Problems to work on:
#1 List every person named in the Aurat March article, including the byline.
#2 In the Aurat March article, rewrite the part starting at "White Star via" and ending at "relatively live differently.", replacing "everyday lives" with "daily lives".
#3 According to the Aurat March article, where and on what date was Nimrita found dead?

Reading passage:

Is There Anything for Women of RMs in This Year Aurat March?

White Star via Dawn

Sanjay Mathrani

Umerkot: Every year in March, people begin wondering why women choose to take to the streets on March 8. This, of course, is partly to raise awareness of the importance and relevance of the contribution women are making in our society and partly to draw attention to the many struggles and challenges they face in their everyday lives.

Women in Pakistan play a huge role in every field of life, with a participation rate of about 43 percent. They are involved in a number of diverse and competing roles, struggling to mitigate these from their birth to the last breath.
When it comes to women from religious minority (RM) communities, particularly those living in the Sindh province of Pakistan, they relatively live differently.

The 23-year-old Dr Bhawna Kumari, a student of Chandka Medical College Larkana, noted the fact that most issues relating to minorities are highlighted by the foreign media and are reached in Pakistan mostly through social media and picked up by the mainstream media.
She referenced the death of Nimrita Kumasi at her university, a BDS final-year student. She was found dead in her hostel room in Larkana City on September 16 last year. The recent final post-mortem report shocked many.

According to the report issued by Chandka Medical College Hospital (CMCH), Nimrita was sexually abused before she was murdered in her hostel room. The implications of atrocities of this type are that the majority of parents will not allow their daughters to pursue higher studies or education. Such incidents and a lack of law and order are stopping aspiring females from accessing and benefiting from education, Dr Bhawna Kumari explained.
Maya Kumari, a resident of Manuu Malhi, stated in her response to a question about the lived experiences of religious minorities in Pakistan that religious minorities continue to face violence, repeated attacks on their places of worship, discrimination in law and practise, and forced conversion; girls belonging to minority Hindu, Sikh, and Christian communities are kidnapped, raped, forcibly converted to Islam, and married to men belonging to the majority community.

(Dataset entries)

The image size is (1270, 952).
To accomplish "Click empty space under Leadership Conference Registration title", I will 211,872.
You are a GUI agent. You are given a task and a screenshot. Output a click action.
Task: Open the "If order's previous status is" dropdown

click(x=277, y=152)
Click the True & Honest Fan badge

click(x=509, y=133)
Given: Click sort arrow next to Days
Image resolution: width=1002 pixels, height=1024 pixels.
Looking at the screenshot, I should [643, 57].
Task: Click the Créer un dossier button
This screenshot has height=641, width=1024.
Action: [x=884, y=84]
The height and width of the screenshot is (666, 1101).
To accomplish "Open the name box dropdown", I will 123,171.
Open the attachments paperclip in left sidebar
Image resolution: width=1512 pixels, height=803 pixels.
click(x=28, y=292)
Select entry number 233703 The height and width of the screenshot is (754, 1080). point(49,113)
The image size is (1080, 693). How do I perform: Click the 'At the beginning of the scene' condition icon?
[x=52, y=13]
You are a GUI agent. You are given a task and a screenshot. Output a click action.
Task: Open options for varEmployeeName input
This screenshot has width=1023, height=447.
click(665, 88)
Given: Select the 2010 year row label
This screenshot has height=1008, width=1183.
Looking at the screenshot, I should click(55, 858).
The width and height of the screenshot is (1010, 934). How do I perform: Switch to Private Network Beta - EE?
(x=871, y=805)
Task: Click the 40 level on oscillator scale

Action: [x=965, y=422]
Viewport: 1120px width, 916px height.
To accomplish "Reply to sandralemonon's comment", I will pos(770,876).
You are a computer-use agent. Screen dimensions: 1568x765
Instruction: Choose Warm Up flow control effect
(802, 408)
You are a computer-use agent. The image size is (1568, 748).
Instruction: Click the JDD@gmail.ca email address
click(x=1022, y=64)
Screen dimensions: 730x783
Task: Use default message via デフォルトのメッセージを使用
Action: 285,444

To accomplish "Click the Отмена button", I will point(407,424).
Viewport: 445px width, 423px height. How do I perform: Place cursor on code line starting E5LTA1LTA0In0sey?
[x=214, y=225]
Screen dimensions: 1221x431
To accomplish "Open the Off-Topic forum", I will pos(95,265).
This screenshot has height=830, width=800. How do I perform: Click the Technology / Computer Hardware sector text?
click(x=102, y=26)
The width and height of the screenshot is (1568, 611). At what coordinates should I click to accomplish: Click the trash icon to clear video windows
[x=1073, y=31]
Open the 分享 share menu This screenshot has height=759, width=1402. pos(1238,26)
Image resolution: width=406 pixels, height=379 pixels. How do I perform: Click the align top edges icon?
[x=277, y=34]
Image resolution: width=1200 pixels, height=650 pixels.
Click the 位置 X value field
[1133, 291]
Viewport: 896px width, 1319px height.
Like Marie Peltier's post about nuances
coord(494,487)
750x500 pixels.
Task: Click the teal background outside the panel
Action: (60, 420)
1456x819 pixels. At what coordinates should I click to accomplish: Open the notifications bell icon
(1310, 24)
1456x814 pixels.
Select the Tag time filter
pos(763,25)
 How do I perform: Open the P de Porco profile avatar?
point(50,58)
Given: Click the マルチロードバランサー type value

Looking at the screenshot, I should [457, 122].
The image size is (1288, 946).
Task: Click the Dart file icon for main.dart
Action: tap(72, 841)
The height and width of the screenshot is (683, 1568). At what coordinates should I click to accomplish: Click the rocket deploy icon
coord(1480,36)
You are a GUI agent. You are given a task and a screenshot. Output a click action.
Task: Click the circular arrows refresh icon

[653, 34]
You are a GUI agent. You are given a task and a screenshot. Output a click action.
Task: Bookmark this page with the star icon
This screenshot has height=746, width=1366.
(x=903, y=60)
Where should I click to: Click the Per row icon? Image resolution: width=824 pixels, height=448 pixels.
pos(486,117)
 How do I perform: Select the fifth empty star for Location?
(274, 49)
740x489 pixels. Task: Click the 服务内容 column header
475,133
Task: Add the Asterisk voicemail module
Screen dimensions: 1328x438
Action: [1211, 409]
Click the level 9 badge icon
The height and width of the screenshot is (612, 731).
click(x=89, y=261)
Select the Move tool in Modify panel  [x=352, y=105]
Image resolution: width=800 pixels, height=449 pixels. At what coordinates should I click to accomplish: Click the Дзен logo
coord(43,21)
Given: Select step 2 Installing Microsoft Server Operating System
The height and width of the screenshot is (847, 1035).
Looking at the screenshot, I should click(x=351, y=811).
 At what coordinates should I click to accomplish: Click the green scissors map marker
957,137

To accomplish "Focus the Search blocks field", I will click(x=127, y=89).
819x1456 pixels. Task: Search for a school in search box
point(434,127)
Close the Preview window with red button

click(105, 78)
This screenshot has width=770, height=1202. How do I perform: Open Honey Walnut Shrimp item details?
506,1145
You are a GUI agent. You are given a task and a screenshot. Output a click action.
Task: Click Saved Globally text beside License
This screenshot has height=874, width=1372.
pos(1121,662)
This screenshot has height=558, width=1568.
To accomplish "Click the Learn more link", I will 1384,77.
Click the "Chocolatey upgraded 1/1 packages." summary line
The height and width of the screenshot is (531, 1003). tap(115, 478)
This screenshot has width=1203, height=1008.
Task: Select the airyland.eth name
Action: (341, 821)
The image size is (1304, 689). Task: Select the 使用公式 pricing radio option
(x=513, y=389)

Results for each task:
#1 Sanjay Mathrani, Bhawna Kumari, Nimrita Kumasi, Maya Kumari

#2
White Star via Dawn

Sanjay Mathrani

Umerkot: Every year in March, people begin wondering why women choose to take to the streets on March 8. This, of course, is partly to raise awareness of the importance and relevance of the contribution women are making in our society and partly to draw attention to the many struggles and challenges they face in their daily lives.

Women in Pakistan play a huge role in every field of life, with a participation rate of about 43 percent. They are involved in a number of diverse and competing roles, struggling to mitigate these from their birth to the last breath.
When it comes to women from religious minority (RM) communities, particularly those living in the Sindh province of Pakistan, they relatively live differently.

#3 She was found dead in her hostel room in Larkana City on September 16 last year.